The Securities and Exchange Commission on Tuesday released a comprehensive report with recommendations to help restructure the $3.7 trillion municipal securities market and enhance the disclosures provided to investors.

The 165-page report focuses on two key areas of concern in the municipal securities market: disclosure and market structure. The Commission also provides a number of recommendations for potential consideration, including legislative changes, SEC rulemaking, Municipal Securities Rulemaking Board (MSRB) rulemaking and enhancement of industry best practices.

Elisse WalterSEC Commissioner Elisse Walter (left) told reporters on a conference call that while the SEC had been “working actively” in the municipal market area for some time, “the market hasn’t gotten the attention that it deserves given its significance,” adding that the agency is hopeful the legislative recommendations it put forth in the report “will be taken seriously” by Congress.

Said Walter: “The municipal securities market has not been subject to the same level of regulation as other sectors of the U.S. capital markets due to broad exemptions under federal securities laws for municipal securities.”

The report is the culmination of an extensive review of the municipal securities market that was initiated by SEC Chairwoman Mary Schapiro in mid-2010 and led by Walter. Schapiro said in a statement that while the SEC has “put in place measures to help investors make more knowledgeable decisions about municipal securities, we could do more for investors with statutory authority to improve disclosure and muni market practices.”

The report recommends that Congress consider giving the SEC the authority to set baseline disclosure standards and require municipal issuers to have audited financial statements.

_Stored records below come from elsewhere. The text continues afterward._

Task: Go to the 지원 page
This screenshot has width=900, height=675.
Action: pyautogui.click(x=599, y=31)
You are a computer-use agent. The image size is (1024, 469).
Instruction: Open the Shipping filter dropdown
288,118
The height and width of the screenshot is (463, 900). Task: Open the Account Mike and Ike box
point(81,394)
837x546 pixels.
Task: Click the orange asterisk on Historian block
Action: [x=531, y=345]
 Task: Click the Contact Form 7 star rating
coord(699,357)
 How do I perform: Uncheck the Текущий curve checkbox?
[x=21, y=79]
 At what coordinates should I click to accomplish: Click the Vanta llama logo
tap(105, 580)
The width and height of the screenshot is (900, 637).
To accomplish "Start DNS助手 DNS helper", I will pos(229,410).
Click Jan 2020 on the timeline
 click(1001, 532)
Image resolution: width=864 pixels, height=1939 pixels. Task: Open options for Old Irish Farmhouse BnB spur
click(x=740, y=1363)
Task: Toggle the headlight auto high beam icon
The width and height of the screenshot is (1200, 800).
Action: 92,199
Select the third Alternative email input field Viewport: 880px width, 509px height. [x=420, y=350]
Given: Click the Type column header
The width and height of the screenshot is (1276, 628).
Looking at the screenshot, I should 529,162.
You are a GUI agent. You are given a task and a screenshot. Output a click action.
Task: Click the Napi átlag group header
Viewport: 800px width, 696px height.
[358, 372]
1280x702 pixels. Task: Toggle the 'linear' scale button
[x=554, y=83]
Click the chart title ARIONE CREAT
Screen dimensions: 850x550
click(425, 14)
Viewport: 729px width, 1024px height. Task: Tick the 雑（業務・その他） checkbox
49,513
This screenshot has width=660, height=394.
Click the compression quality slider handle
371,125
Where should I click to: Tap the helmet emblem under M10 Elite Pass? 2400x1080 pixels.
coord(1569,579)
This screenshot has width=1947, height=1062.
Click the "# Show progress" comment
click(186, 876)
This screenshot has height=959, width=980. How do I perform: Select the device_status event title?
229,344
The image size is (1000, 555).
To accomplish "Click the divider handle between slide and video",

Other potential legislative changes recommended in the report to help improve disclosures and practices in the municipal securities market include:

  • Eliminating the availability of Securities Act and Exchange Act exemptions for conduit borrowers who are not municipal entities.
  • Authorizing the Commission to establish the form and content of financial statements for municipal issuers who issue municipal securities, and to recognize a designated private-sector body as the standard setter for generally accepted for federal securities law purposes.
  • Providing a safe harbor from private liability for forward-looking statements of repeat municipal issuers that satisfy certain conditions.
  • Permitting the Internal Revenue Service to share information with the SEC that it obtains from returns, audits, and examinations related to municipal securities offerings, particularly in instances of suspected securities fraud.
  • Providing a mechanism, through trustees or other entities, to enforce compliance with continuing disclosure agreements and other obligations of municipal issuers to protect municipal securities bondholders.

The report also identifies potential rulemaking by the SEC or the MSRB and enhancement of best practices by the municipal securities industry.

The report discusses several disclosure issues including the timing and content of financial information, disclosures relating to pension and other post-employment benefit plans, derivatives use by issuers and obligated persons, and conflicts of interest including pay-to-play practices. The report also reviews the current structure of the municipal securities market and discusses potential initiatives to improve pre-trade and post-trade price transparency and support existing dealer pricing obligations.